MediaFile

Pint-sized Club Penguin habitues tapped for virtual charity

Is it really giving if the money you’re shelling out for charity isn’t real? The 6- to 14-year-olds that Disney is targeting in a Dec. 12-22 charity drive on its social networking Club Penguin Web site probably would answer an emphatic “Yes!” to that existential poser.

That’s because donating the make-believe coins they earn playing games on Club Penguin to charities like the Elizabeth Glaser Pediatric AIDS Foundation and the World Wildlife Fund – two beneficiaries of past penguin largesse — means less “money” to spend in the snowy virtual world on rugs and armchairs for their igloos, or hairdos and clothes for their penguins. Talk about a painful choice!

Kids who donate will actually be voting on which of three real-world causes to support, and their giving will determine how the New Horizon Foundation, whose principals started Club Penguin, splits up a $1 million donation to charities that represent those causes. During last year’s 10-day campaign, 2.5 million kids ponied up more than 2 billion virtual coins to help other children around the world, New Horizon’s Lane Merrifield said.

This year’s campaign — at the height of a real-world global recession — could show whether Disney’s message that  “It’s a Small World” — the one that sticks in parkgoers’ heads for days — is getting through.

Springsteen popping up in newspaper ads

How bad is the economy?

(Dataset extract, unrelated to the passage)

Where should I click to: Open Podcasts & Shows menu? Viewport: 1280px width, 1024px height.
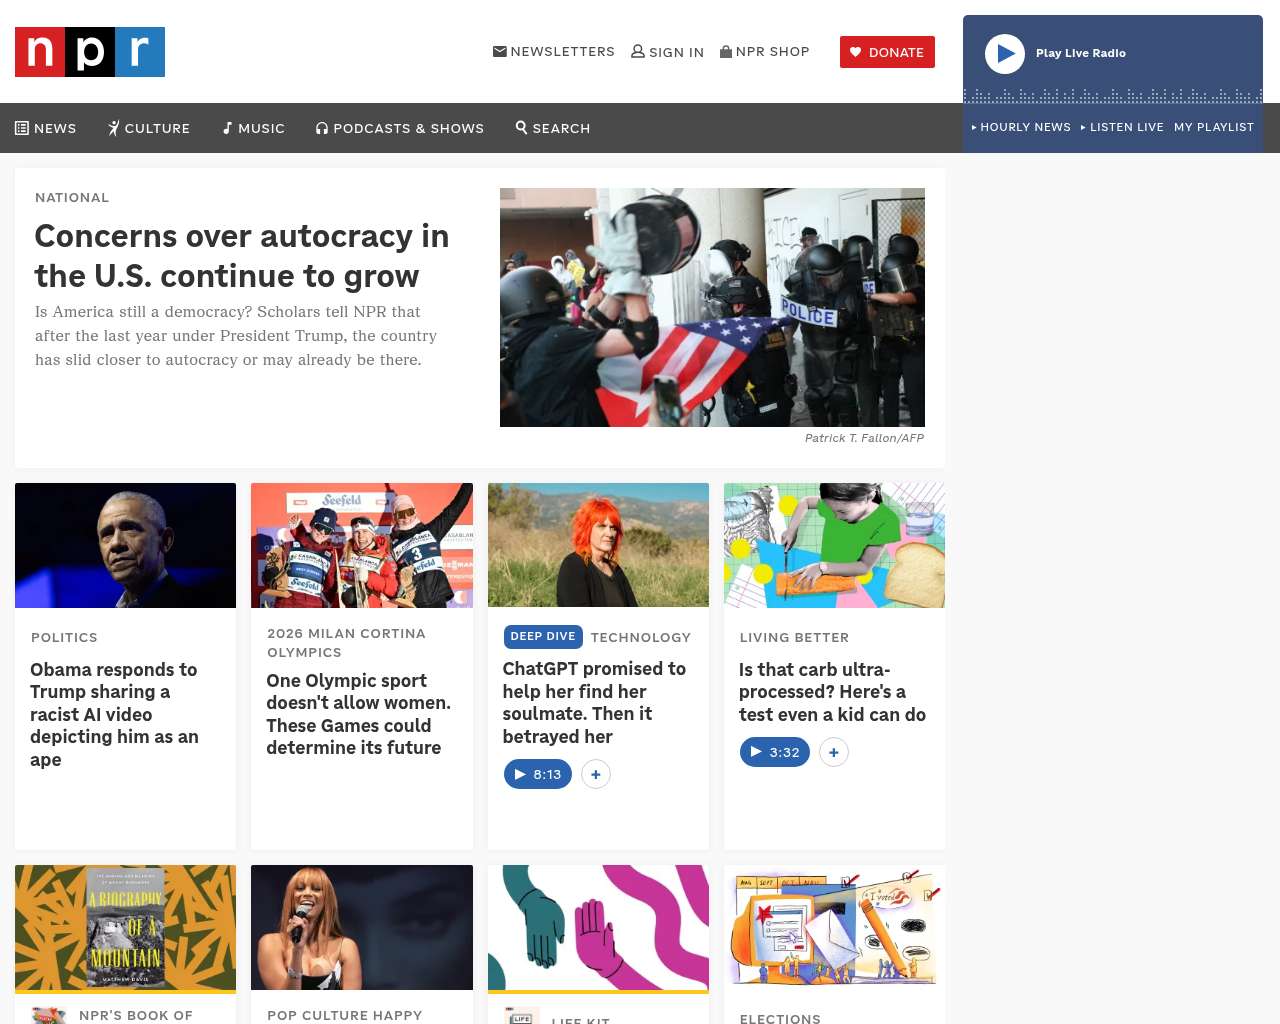tap(400, 128)
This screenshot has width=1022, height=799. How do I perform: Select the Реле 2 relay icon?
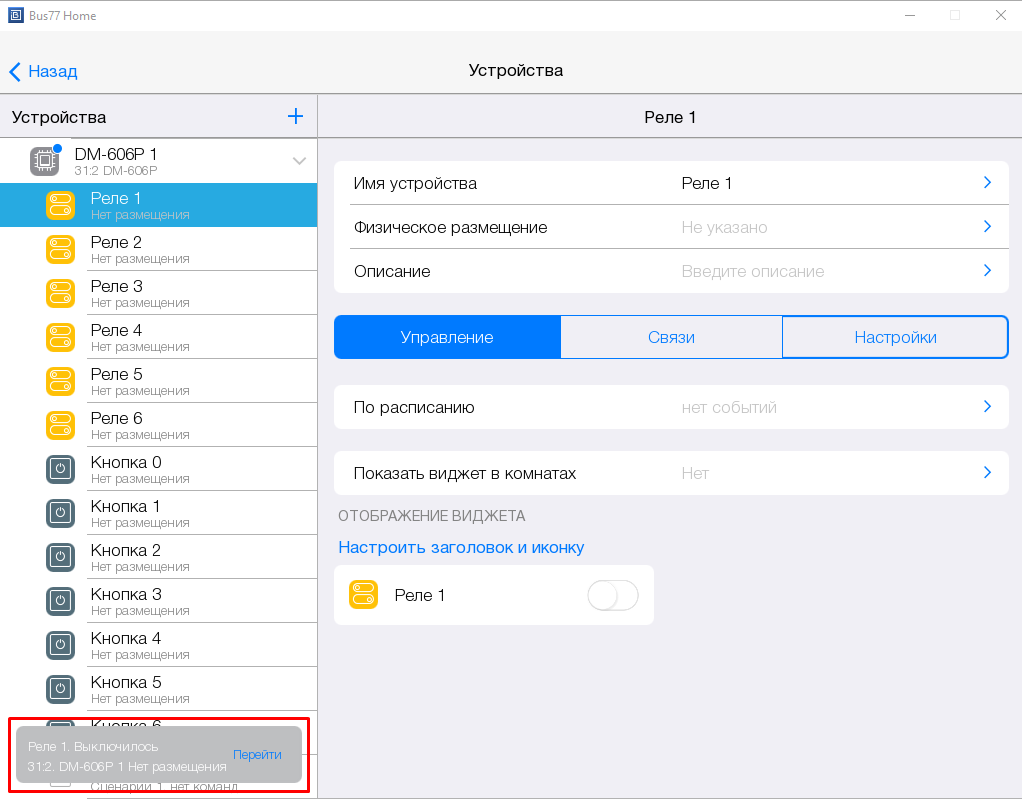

New Jersey’s largest food bank is in danger of running short of groceries for the low income individuals and families who need them. How do we know this? A new advertising campaign featuring home-grown rock star and activist Bruce Springsteen.

The Springsteen advertisement for the Community FoodBank of New Jersey will be running in The New York Times, The Star-Ledger, The Bergen Record, and the Daily Record on Sunday, Nov. 16th.

The campaign is titled “We Can’t Let This Bank Fail” — a play, of course, on the collapse of Lehman Brothers, Bear Stearns and others — and comes amid worries that the current economic crisis will take a toll on charitable giving even as more folks need some help. The FoodBank says the sickly economy has driven a 30 percent state-wide rise in those needing food.